- _What is being asked_
Copy, without a single change, each line from the one that holds "Task: Open the My Account person icon" to the bottom of the entries below, and drop any pictures.
===============
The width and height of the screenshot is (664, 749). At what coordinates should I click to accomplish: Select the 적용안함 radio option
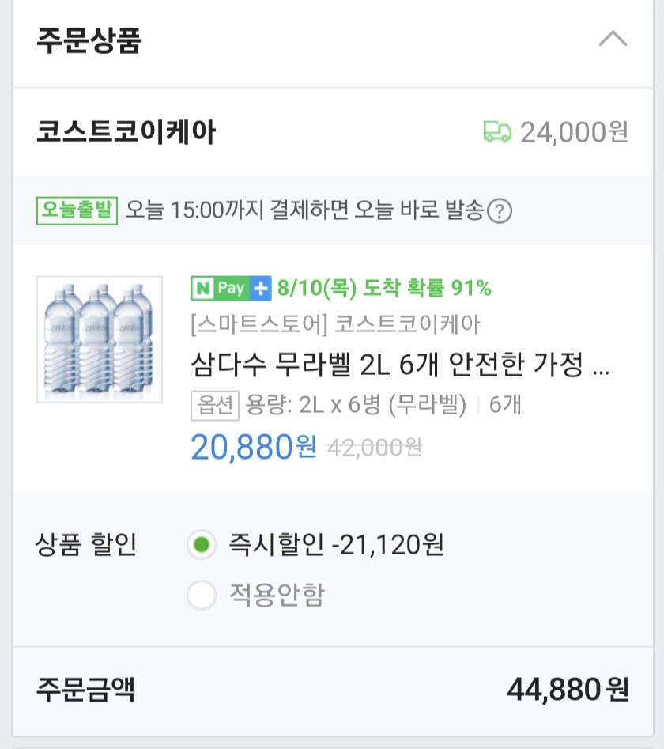(x=202, y=595)
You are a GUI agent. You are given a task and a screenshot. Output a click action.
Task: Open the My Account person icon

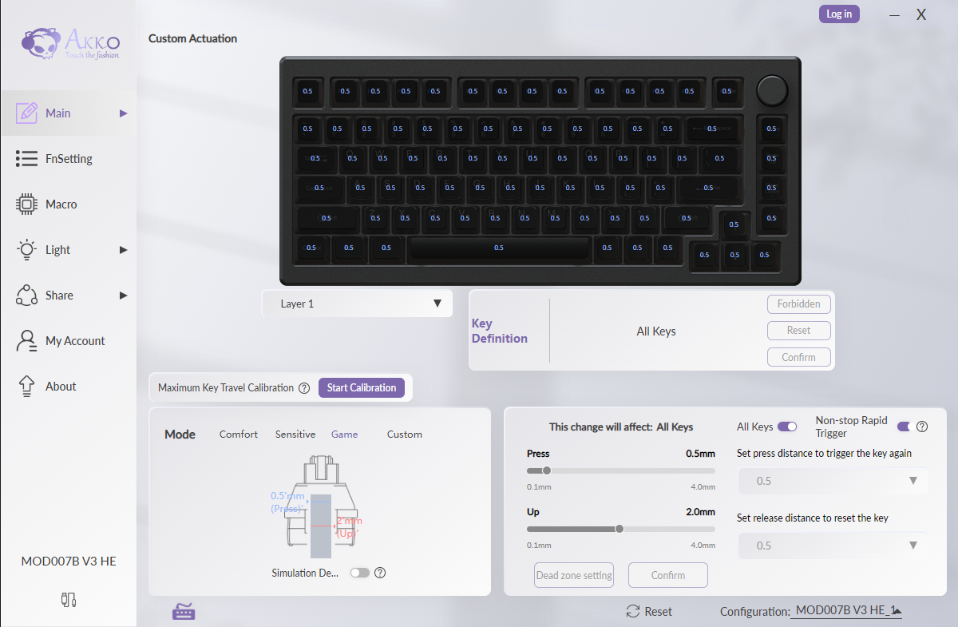(x=26, y=341)
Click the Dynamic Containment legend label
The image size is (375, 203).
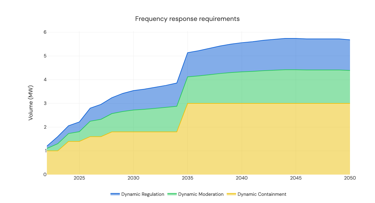click(262, 194)
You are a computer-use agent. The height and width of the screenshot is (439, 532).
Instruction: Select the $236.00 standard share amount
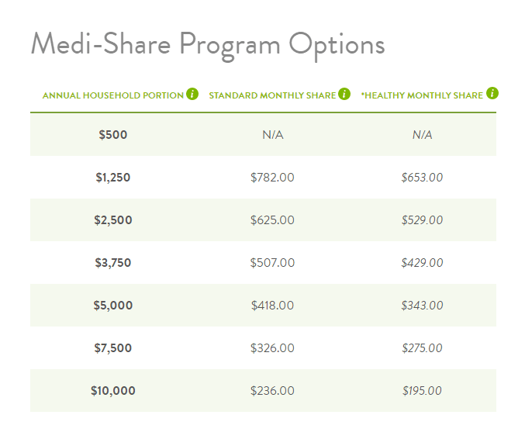point(272,391)
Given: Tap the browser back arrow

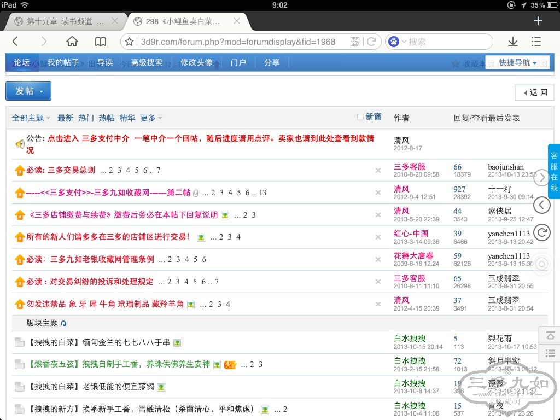Looking at the screenshot, I should (x=15, y=42).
===============
- _Exercise result_
Task: Open the My Account person icon

(x=26, y=341)
Click the Dynamic Containment legend label
The image size is (375, 203).
click(262, 194)
You are a computer-use agent. The height and width of the screenshot is (439, 532).
Instruction: Select the $236.00 standard share amount
point(272,391)
Given: Tap the browser back arrow

Looking at the screenshot, I should (x=15, y=42).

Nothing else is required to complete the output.